Egyptian Art: Backstory

The massive "Egyptian Renaissance" by Mahmoud Mokhtar marks the nationalist period in Egyptian art history.

Introduction

In popular culture around the world, the words “Egyptian art” refer to the ancient art of the pharaohs, with its massive tombs, thick horizontal planes, gilded surfaces and elaborate expressions of life after death

But like every other place in the world, Egypt changes; even as its past flows into the present, it accumulates new experience – and its contemporary art shows it.

In fact, Egypt’s ancient period was followed by 2000 years of major historical experience. It came in the form of encroachment, invasion and colonization by those who coveted Egypt’s unique economic, geographic and political position, namely Persians, Greco-Romans, Byzantines, Arabs, Hindus, Chinese, Africans, and Europeans.

Among all the effects they had on Egypt, one was to link art and philosophy of the East and West; usually leaving artistic Egypt the richer for their presence.

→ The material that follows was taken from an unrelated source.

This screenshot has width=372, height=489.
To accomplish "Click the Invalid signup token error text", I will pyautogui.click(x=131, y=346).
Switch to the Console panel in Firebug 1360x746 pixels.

Fortunately, the core of Egyptian identity remained solid. It’s hard to know why: perhaps it’s because peasant farmers, the fellaheen, still guide water from the Nile to their small fields; perhaps the rhythms of the earth and man have stabilized the civilization—with the fellaheen sending their children to the cities where they continually renew traditional values.

Priests preserved sacred art in their temples; Muslims and Copts translated their faith onto walls, boards and canvases; the fellaheen painted their beliefs on wagon sidings and water pots.

Today’s Egyptian artists are doing the same.

They are in the process of making their art meaningful by struggling with the images of globalization and somehow, through experiment, failure and success, bringing it within their own rich, massive tradition.

Here's a brief history of the influences on Modern Egyptian Art

Folk art burbles today on this cart from Alexandia.

Egyptian Folk Art

By and for peasants and laboring people, Egyptian folk art has been a perennial source of identity and inspiration for Egyptian artists. In times when the appreciation of fine arts and crafts was weak – say, during Ottoman times -- folk art kept Egyptian aesthetic traditions alive. When the nation suffered blows to its ego, folk art offered a stronghold of traditions and values.

Because folk artists rely on locally available, natural and/or recycled materials, and because their products are usually practical, “crafts of necessity”, their aesthetic qualities can be overlooked. But Egyptian folk art is rich in symbolism, bright color and lavish ornamentation

While not as susceptible to social and political fashion as fine art, folk art is affected by the cultures it encounters. So Hellenistic influences appear in the folk art of the Delta, African influences in Nubian Egypt, and Bedouin influences in Sinai and at oases along the Libyan border.

Ancient Egyptian Art

Ancient Egyptian civilizations ebbed and flowed for over 2000 years but people's preoccupation with life after death never disappeared. Roughly a replay of life on earth, focus on the afterlife drove the artists to provide realistic depiction of earthly objects. They used durable materials so that the simulated comforts would survive the journey beyond the grave and they provided statues of servants to take care of them.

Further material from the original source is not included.